The lines from the one with "Instruction: Select the blue" through the last line of the material below, copied exactly and free of pictures, make up the whole answer.

--

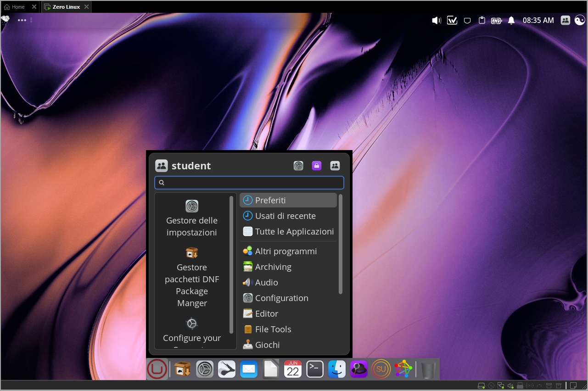Expand the Altri programmi category
The image size is (588, 391).
[x=286, y=251]
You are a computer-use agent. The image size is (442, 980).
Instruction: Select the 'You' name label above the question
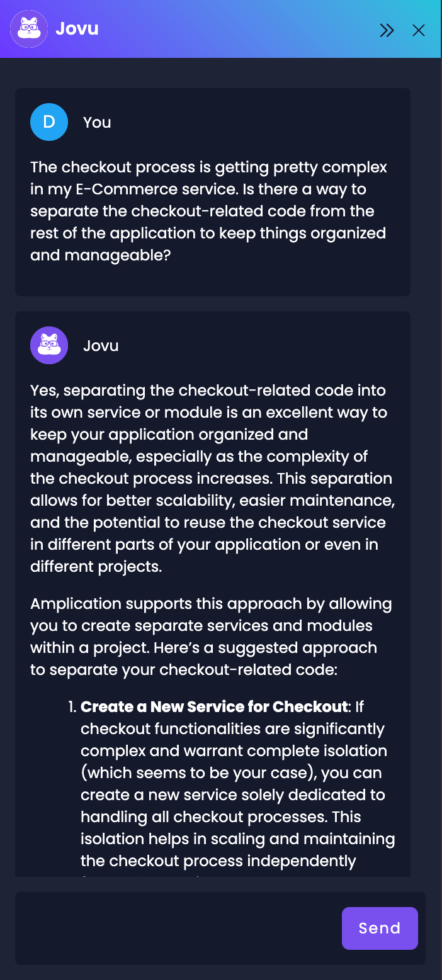[96, 121]
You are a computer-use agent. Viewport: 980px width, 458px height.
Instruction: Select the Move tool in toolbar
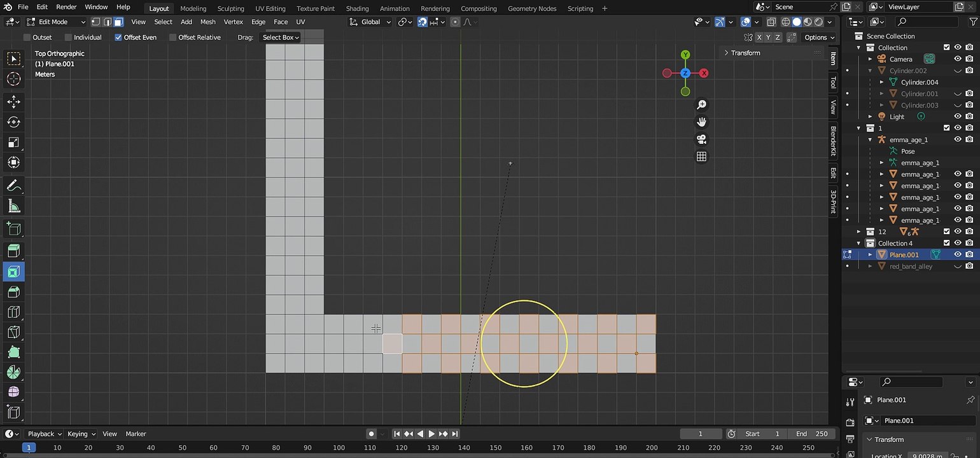13,102
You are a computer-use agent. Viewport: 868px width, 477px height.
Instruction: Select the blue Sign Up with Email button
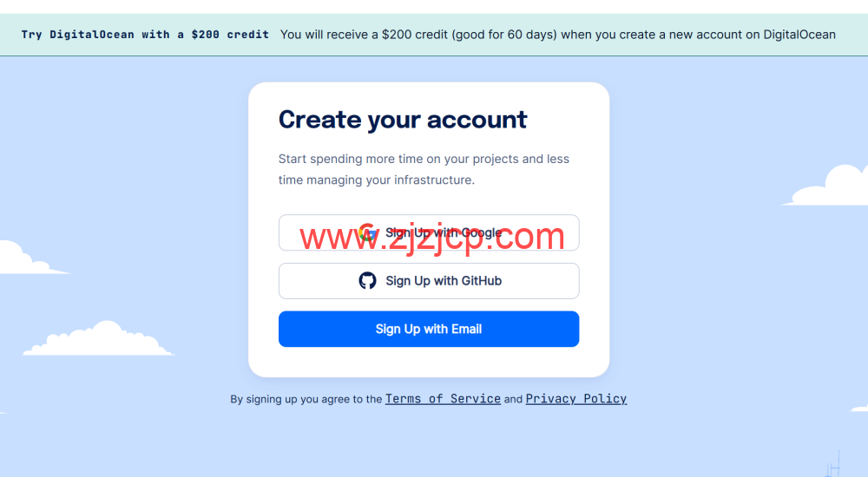pos(429,329)
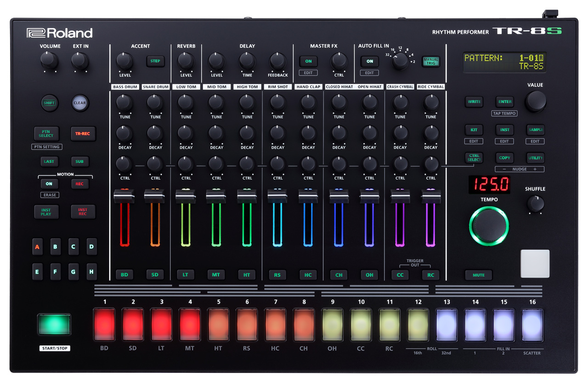Click the Bass Drum level fader

coord(124,196)

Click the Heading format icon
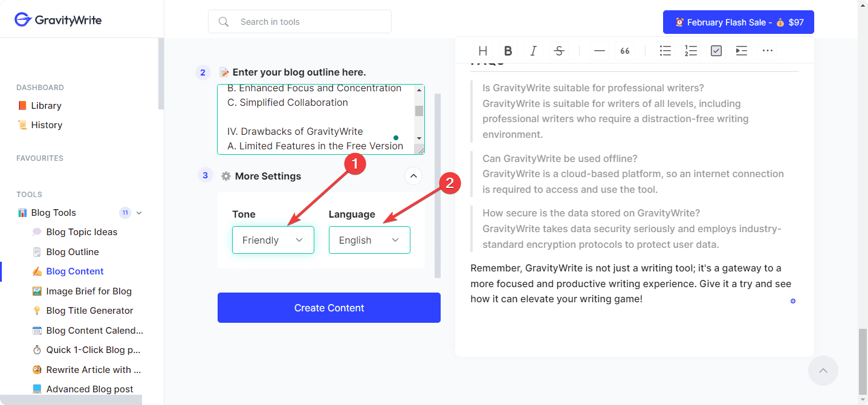pyautogui.click(x=483, y=51)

--

_Written solution:_
Instruction: Select the blue Sign Up with Email button
pos(429,329)
Click the Bass Drum level fader

coord(124,196)

Click the Heading format icon
pyautogui.click(x=483, y=51)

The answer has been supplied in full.